**Problem details:** Please revise the Mary's Mount article from the passage starting at "Mary’s Mount, a" and ending at "of the street.", and swap "billiards room" for "games room".

**Text block:**
=====

Mary’s Mount, a unique two-storey home built by former Goulburn mayor Tony Lamarra and his wife, Adriana and with links to many of the State’s political leaders is on the market again after prolonged negotiations over plans to subdivide the surrounding 40 hectares.
The six-bedroom home with grand twin staircases, three bathrooms and a billiards room is unlike any other in the region, and sold last year as part of a $14 million, 300-lot residential subdivision site on Goulburn’s northeast edge.
The Marys Mount name dates back to 1890 to a home for an order of Passionists priests and novices on the opposite side of the street.
The subdivision represents a new era for the house, which was built in 1974. Mr Lamarra and his wife entertained political leaders, NSW Police Academy executives and friends from Italy, and also hosted celebrations and fundraising events when he was mayor of Goulburn from 1985 to 1991.
Listing agent Peter Mylonas says the home on a 9000-square-metre block, at 129 Marys Mount Road, has been subdivided from the main offering and is now listed for $3.15 million.
“It has spectacular views of the hills around the whole area and is close to town,” said Mr Mylonas. “It would make a brilliant wedding reception place, or a good monastery for any religious order wanting to get out of Sydney. It would make a good retreat centre for priests. It has plenty of rooms and a quiet area so there are plenty of options there.”
Four years of negotiations and planning for a new residential subdivision concluded in November last year when the sale was settled with Sydney developer Colin Curran.
The developer said Goulburn Mulwaree Council had approved stage one of the subdivision, which comprises 205 allotments. The council also requested revision of an ecology report – some of the land features rare Box-gum Woodland and was subject to a referral to the Australian Government’s Department of Environment and Energy.

=====

**Supplied entries:**
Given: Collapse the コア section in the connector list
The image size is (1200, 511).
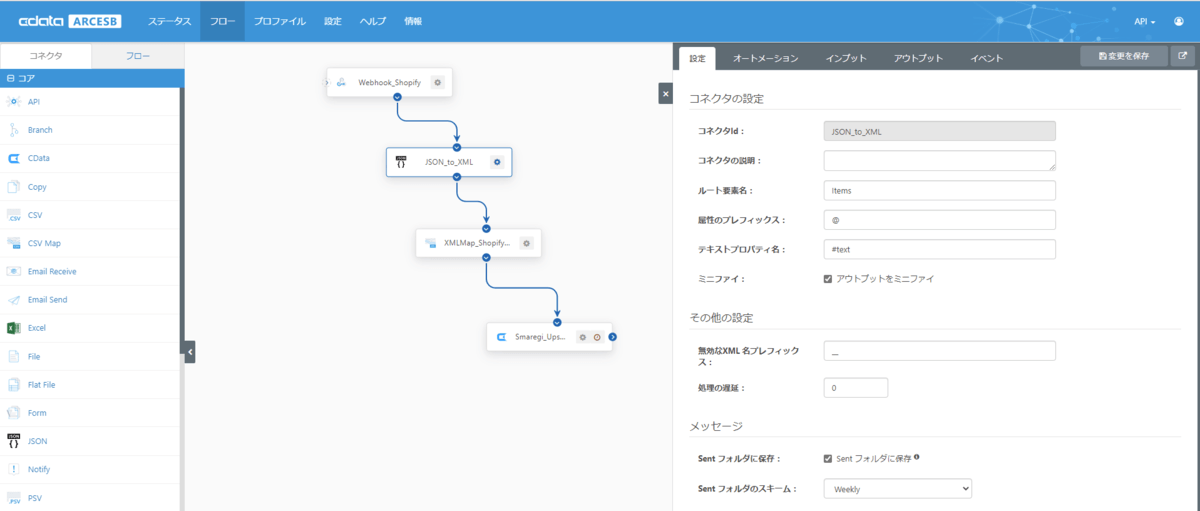Looking at the screenshot, I should click(x=10, y=77).
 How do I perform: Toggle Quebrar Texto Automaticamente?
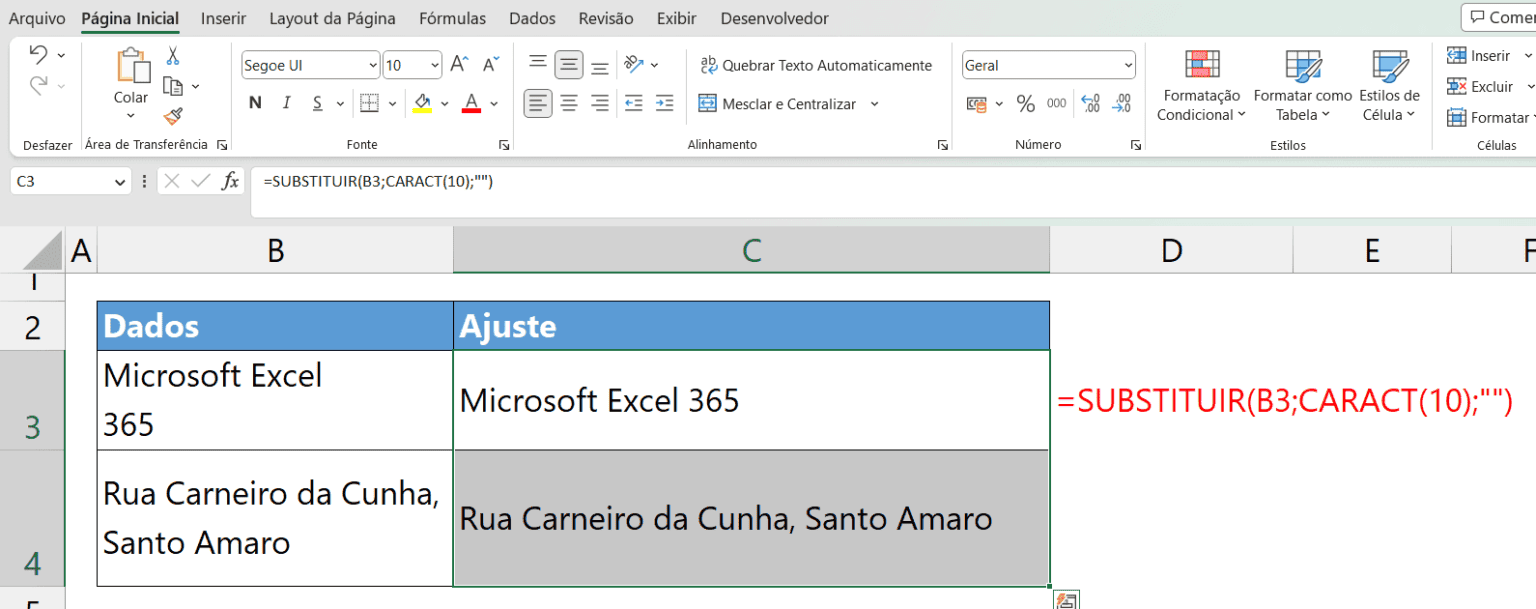pyautogui.click(x=817, y=65)
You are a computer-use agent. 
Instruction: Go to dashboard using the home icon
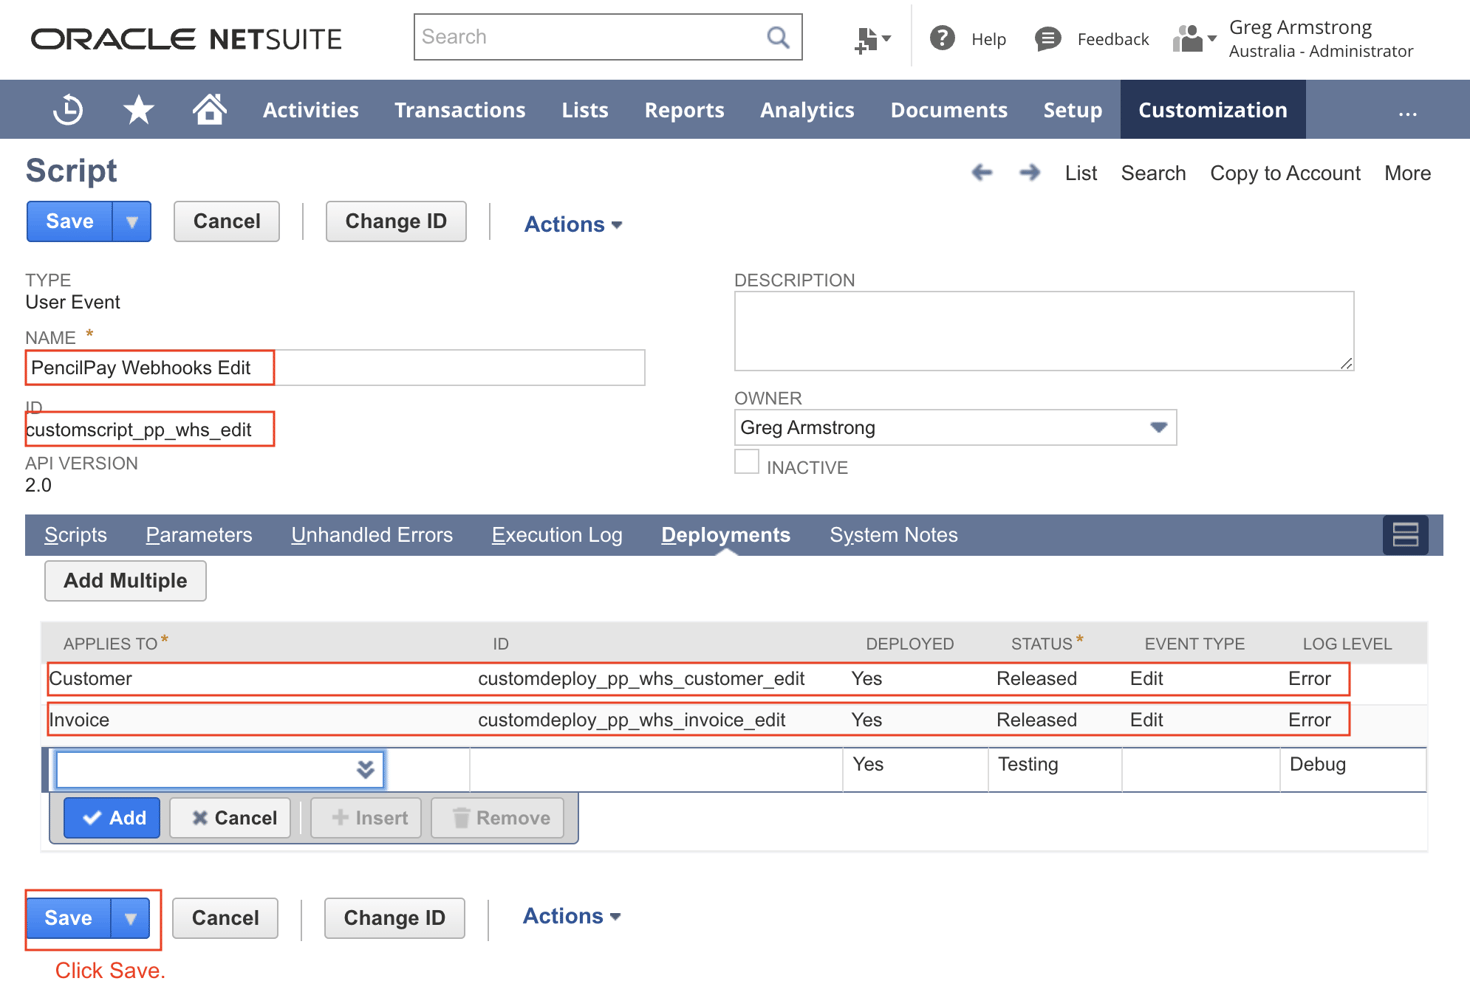point(208,110)
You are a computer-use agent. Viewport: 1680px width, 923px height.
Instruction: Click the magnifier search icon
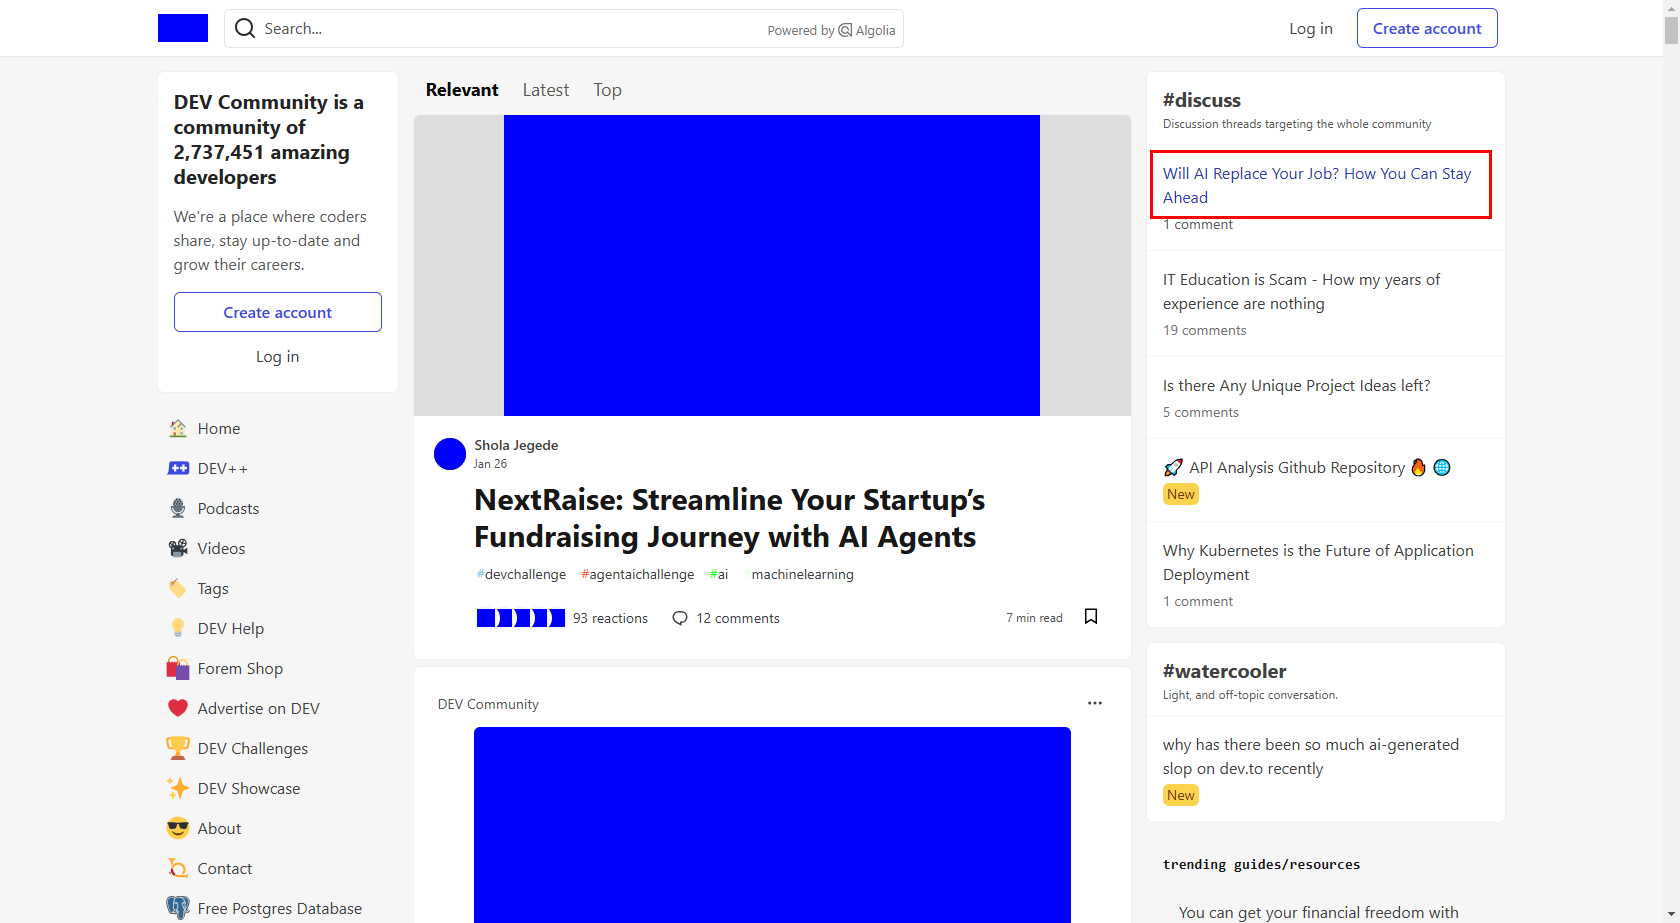tap(245, 29)
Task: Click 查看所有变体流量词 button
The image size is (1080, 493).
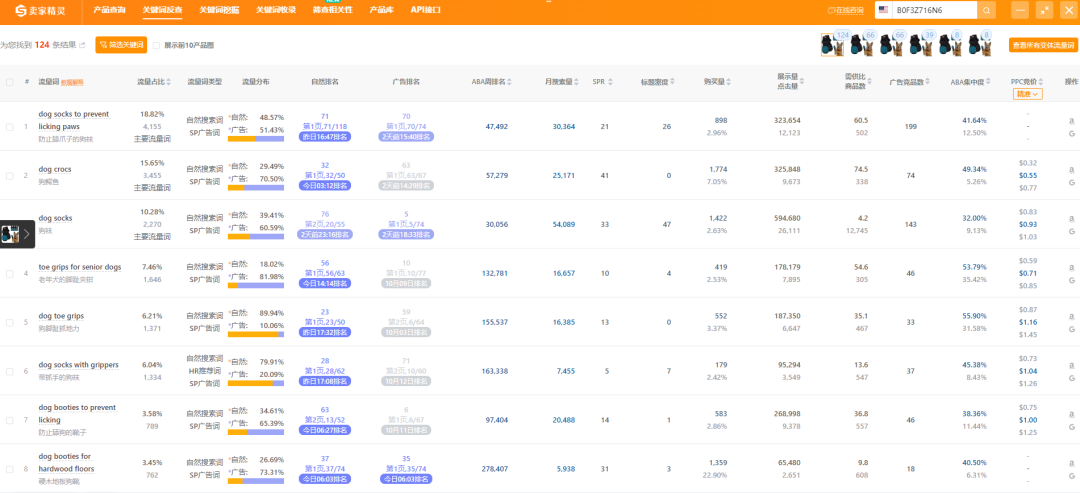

=====

**Response to the exercise:**
Mary’s Mount, a unique two-storey home built by former Goulburn mayor Tony Lamarra and his wife, Adriana and with links to many of the State’s political leaders is on the market again after prolonged negotiations over plans to subdivide the surrounding 40 hectares.
The six-bedroom home with grand twin staircases, three bathrooms and a games room is unlike any other in the region, and sold last year as part of a $14 million, 300-lot residential subdivision site on Goulburn’s northeast edge.
The Marys Mount name dates back to 1890 to a home for an order of Passionists priests and novices on the opposite side of the street.